Но добросовестное прочтение и понимание стиха все же предполагает некоторое ограничение интерпретаций. Если и можно обвинить в чем-то не соответствующем политике партии эти корниловские стихи, так это… в троцкизме. Это же выкрикнутая радость того, кто в 1926 году сочувствовал левой оппозиции. Того, кто в 1926 году поехал в Ленинград, в штаб мировой революции под руководством тогдашнего союзника Льва Троцкого Григория Зиновьева. Это стихи ленинградского комсомольца 1920-х годов, члена той комсомольской организации, которая (единственный случай в истории ВЛКСМ) на своей конференции проголосовала против решения XIV партсъезда, разгромившего оппозиционеров.

Противоречие? Каким образом поэт, сочувствующий деревне, может сочувствовать ее врагам? Это противоречие неразрешимо для поэта с мировоззрением, или он попытается его разрешить в довольно непростых размышлениях. Для поэта с мирочувствованием это противоречие разрешается стихами, всякий раз искренними.

«Убийца» — это же спустя семилетие выговоренное возражение Николаю Ивановичу Бухарину. Дескать, видите, Николай Иваныч, вы говорили, что не будет второй революции, революции в деревне — а вот она! Грянула. Вы утверждали, что «кулак врастет в социализм», вот он как «врастает»… с ножом и обрезом. Выходит, правильно мы, ленинградские комсомольцы, тогда, в двадцатых годах, поддержали наших ленинградских старших товарищей. Выходит, прав был Лев Давидович Троцкий.

Троцкистский план свертывания НЭПа, уничтожения кулачества как класса, форсированной индустриализации выполняется не на 100, на 150 %! А каким именем будет называться этот план — сталинским или троцкистским — для истории не так уж и важно… Вот этого Сталину не хотелось. Ему не хотелось, чтобы кто-нибудь, кроме него, Хозяина, оказывался прав. Ему не хотелось, чтобы имел место такой прецедент: когда-то мы спорили со Сталиным и были правы. Зачем? Мало ли какие зигзаги еще выкрутит его политика? Завтра надо будет сговариваться с нацистами, они снова голоснут против? На каждом из непредвиденных зигзагов они будут гнуть свою линию? Нет уж, они должны быть верны не мировой революции, не коммунизму, марксизму или чему там еще — а мне, лично мне, их Хозяину.

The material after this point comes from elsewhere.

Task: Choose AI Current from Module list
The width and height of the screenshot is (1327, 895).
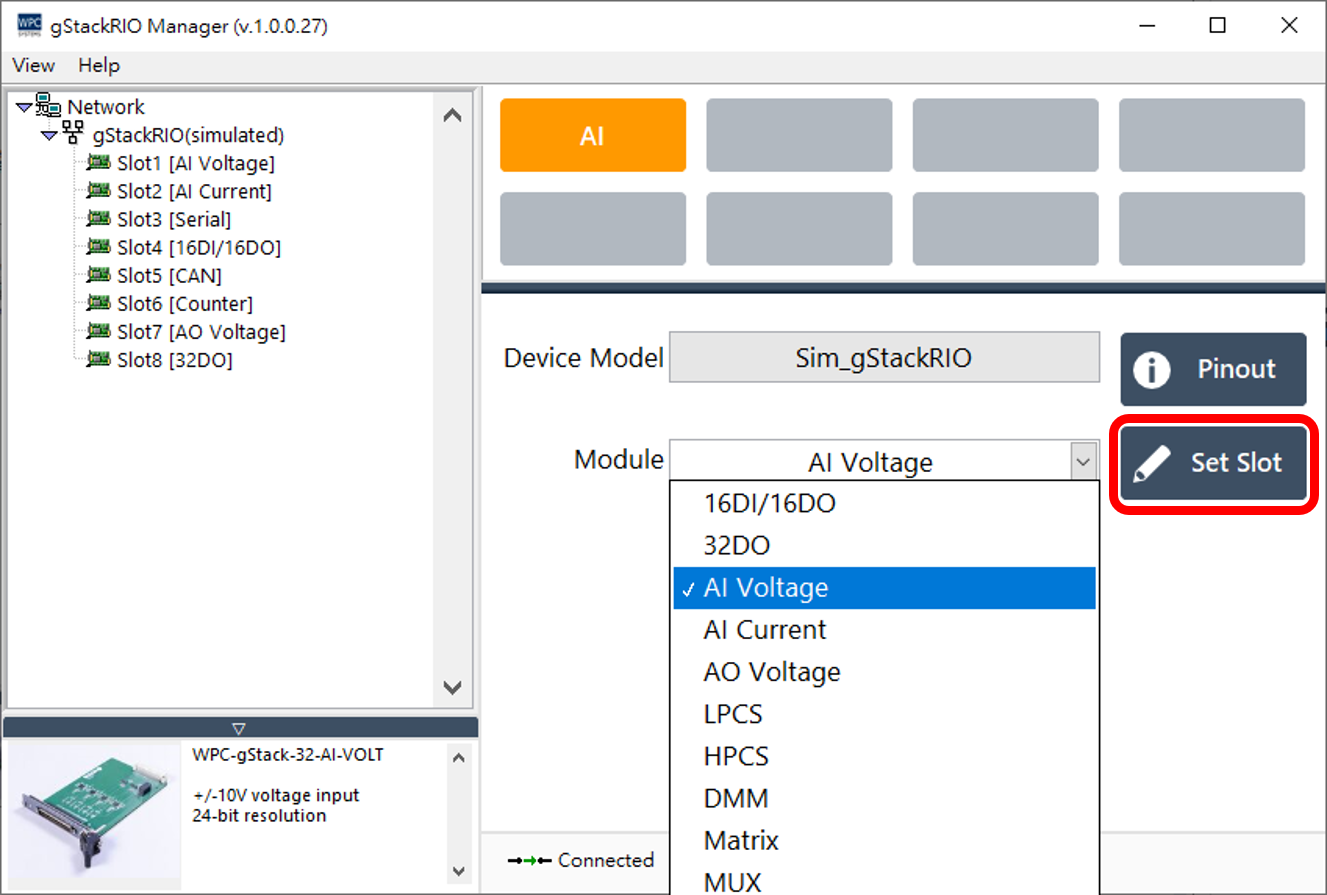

Сталин не был силен так, как был силен Троцкий, — догматической, но умной верностью однажды выбранной доктрине. Сталин не был силен так, как был силен Бухарин, — честными интеллектуальными попытками приспособить эту доктрину к необычной, не предусмотренной для нее социально-экономической ситуации. Сталин был силен потрясающим инстинктом выживания, приспособления, инстинктом сохранения власти. Ему, по большому-то счету, чем дальше, тем больше становилось плевать на любые доктрины. «Суха теория, мой друг, но древо жизни вечно зеленеет», — порой забывается, что Гёте вложил эти слова в уста дьявола.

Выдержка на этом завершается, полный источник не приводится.